La réaction du ministère de la Santé n’a pas tardé. Alors que le feu couve en médecine libérale autour du projet contesté de « taxe » pour les praticiens des zones surdotées qui refusent de s’engager à consulter ponctuellement en zone sous-dotée (Quotidien du 26 janvier), Roselyne Bachelot a pris les choses en main en décidant de rencontrer directement cette semaine les syndicats médicaux représentatifs. La direction de la CSMF, extrêmement remontée, a été reçue dès lundi au ministère, le SML sera consulté ce soir avant la FMF et MG-France demain « sans qu’il faille y voir un ordre de préséance », précise un conseiller de la ministre.
En pleine crise conventionnelle et à deux semaines du début de l’examen par l’Assemblée nationale du projet de loi Hôpital, Patients, Santé et Territoires (HPST), cette « opération déminage » poursuit un objectif principal : clarifier les intentions du gouvernement sur l’accès aux soins, et en particulier sur la démographie médicale, et « dissiper les malentendus », précise-t-on dans l’entourage de Roselyne Bachelot. « Elle réaffirmera que sa politique s’inscrit dans le respect des principes du libéralisme et de la liberté d’installation, argumente-t-on. Mais elle veut aussi rappeler l’obligation commune de trouver des solutions rapides ». Il s’agit surtout de convaincre la profession qu’un accord « équilibré » reste possible sur la démographie, c’est-à-dire qui soit acceptable par le corps médical et susceptible de répondre aux attentes immédiates des usagers, des élus locaux et de certains députés prêts à durcir le ton lors du débat parlementaire. « Notre action marche sur deux jambes, décrypte-t-on au ministère de la Santé . D’un côté, il y a toute la palette des incitations issues des États généraux, la promotion des maisons de santé, des pôles de santé libéraux… De l’autre, la nécessité de mettre en place ce contrat "santé solidarité" permettant de venir en aide aux médecins dans les déserts médicaux avec des désincitations pour ceux qui ne veulent pas s’engager ».
Pas trois ans à perdre.
Faut-il passer forcément par une taxe « anti-déserts » ? Au ministère, on affirme aujourd’hui ne pas « s’arc-bouter sur telle ou telle mesure » et laisser le champ libre à la négociation. Sous réserve que les propositions soient à la hauteur des enjeux. Ce qui ne serait pas le cas. « On ne peut pas se contenter d’attendre trois ans pour vérifier si les incitations fonctionnent ». Allusion à une proposition de la CSMF qui ne convainc pas. Le gouvernement exige un « engagement » collectif des médecins dans la lutte rapide contre la désertification, même s’il semble (encore) ouvert sur les modalités.

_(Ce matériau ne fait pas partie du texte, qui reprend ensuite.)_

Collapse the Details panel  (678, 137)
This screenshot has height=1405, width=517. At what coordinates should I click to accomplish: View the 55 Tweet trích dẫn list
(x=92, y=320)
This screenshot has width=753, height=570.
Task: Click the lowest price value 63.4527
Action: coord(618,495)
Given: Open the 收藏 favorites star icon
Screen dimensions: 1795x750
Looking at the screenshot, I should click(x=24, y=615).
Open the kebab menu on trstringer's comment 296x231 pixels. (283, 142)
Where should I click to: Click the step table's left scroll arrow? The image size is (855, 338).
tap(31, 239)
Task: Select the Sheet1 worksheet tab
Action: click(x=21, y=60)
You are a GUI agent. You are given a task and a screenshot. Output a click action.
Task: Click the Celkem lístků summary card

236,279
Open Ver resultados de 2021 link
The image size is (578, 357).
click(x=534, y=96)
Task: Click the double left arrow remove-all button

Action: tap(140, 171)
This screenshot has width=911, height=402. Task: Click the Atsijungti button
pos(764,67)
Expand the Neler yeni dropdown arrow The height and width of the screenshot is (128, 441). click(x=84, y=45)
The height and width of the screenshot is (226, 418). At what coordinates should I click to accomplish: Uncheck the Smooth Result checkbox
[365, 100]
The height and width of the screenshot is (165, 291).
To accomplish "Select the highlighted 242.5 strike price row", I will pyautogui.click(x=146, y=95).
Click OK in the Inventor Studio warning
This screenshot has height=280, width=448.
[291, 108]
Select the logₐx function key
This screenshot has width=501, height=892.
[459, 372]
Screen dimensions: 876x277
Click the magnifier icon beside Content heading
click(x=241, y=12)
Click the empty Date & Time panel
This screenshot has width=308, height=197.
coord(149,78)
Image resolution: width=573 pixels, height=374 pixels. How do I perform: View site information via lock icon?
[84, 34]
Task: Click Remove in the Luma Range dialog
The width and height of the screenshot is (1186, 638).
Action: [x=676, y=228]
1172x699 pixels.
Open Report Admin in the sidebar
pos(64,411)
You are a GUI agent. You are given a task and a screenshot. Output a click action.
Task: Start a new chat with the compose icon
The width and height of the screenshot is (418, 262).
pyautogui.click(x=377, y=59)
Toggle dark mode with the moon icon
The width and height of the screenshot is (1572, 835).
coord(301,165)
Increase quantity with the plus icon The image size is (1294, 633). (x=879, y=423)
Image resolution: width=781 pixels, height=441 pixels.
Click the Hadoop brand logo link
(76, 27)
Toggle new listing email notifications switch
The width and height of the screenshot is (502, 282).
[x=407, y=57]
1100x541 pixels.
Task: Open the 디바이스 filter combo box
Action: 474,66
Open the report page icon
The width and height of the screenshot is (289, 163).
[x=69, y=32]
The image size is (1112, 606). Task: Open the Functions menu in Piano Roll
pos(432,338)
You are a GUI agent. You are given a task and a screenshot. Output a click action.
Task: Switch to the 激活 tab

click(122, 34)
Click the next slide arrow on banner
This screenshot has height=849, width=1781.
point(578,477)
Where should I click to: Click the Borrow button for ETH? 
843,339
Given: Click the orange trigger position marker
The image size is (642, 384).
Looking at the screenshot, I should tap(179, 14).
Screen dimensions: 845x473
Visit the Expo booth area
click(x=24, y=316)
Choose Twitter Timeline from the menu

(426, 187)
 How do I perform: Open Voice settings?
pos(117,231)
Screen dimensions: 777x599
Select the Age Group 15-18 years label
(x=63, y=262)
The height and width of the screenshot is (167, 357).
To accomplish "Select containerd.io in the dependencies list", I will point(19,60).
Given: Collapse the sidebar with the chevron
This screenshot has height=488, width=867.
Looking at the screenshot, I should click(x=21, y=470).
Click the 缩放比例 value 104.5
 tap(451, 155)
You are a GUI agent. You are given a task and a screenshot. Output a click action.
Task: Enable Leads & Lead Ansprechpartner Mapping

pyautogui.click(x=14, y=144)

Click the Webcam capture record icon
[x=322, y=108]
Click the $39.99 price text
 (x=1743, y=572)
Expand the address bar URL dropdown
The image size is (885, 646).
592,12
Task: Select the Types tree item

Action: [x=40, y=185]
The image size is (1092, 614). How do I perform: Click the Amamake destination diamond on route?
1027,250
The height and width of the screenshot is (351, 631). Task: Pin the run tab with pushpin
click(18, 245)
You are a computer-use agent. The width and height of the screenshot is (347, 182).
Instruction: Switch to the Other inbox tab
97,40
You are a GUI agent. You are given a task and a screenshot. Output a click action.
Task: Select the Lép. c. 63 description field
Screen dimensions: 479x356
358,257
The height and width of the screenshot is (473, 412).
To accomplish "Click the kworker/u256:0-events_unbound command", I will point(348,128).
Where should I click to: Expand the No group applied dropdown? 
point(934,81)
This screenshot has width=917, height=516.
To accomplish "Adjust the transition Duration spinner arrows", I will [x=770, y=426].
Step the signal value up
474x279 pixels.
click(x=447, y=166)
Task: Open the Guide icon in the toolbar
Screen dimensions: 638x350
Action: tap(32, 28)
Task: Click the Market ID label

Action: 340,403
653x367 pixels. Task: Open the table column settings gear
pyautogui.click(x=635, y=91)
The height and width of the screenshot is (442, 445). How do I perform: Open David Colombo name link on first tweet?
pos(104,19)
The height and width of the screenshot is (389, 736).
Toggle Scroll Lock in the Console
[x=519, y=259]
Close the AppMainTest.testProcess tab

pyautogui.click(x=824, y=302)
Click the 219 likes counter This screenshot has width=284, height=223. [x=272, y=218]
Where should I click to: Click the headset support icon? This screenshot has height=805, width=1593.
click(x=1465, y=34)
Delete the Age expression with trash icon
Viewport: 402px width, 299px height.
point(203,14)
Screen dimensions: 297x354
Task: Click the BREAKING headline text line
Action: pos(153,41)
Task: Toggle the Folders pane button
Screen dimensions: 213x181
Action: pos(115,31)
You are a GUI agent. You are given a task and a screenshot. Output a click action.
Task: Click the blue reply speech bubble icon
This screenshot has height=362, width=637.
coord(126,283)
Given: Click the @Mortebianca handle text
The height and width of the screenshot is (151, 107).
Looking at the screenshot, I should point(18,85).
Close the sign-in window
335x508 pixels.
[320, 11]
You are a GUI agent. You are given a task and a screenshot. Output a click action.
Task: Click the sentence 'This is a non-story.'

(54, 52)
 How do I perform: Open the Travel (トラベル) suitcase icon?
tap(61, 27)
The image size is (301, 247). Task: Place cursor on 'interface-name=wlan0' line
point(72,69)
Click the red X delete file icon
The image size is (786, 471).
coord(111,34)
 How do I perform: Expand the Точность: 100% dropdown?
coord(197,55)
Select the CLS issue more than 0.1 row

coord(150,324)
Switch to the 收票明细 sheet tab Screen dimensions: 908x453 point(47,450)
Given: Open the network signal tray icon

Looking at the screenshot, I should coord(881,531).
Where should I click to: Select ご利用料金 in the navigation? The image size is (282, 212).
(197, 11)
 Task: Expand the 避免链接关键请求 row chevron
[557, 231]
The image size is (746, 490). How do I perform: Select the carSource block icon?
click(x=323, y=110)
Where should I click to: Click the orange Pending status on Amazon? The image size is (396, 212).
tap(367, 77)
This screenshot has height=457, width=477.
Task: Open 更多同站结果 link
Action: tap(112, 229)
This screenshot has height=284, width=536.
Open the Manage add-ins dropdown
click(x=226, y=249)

La voie paraît étroite. Et les syndicats sont plus que jamais sur leurs gardes. « Aujourd’hui, il y a une forme d’affolement du pouvoir, analyse le Dr Michel Combier, chef de file des généralistes de la CSMF . L’hôpital craque, nous aussi. Toute la copie doit être revue, mais il aurait fallu renouer le dialogue plus tôt… ». Au SML, le Dr Christian Jeambrun annonce la couleur. « Si le gouvernement retient les incitations que proposent les syndicats, on pourra en sortir par le haut. Mais moi je ne signerai jamais un accord qui troque le C à 23 euros contre une taxe en zone surdotée ».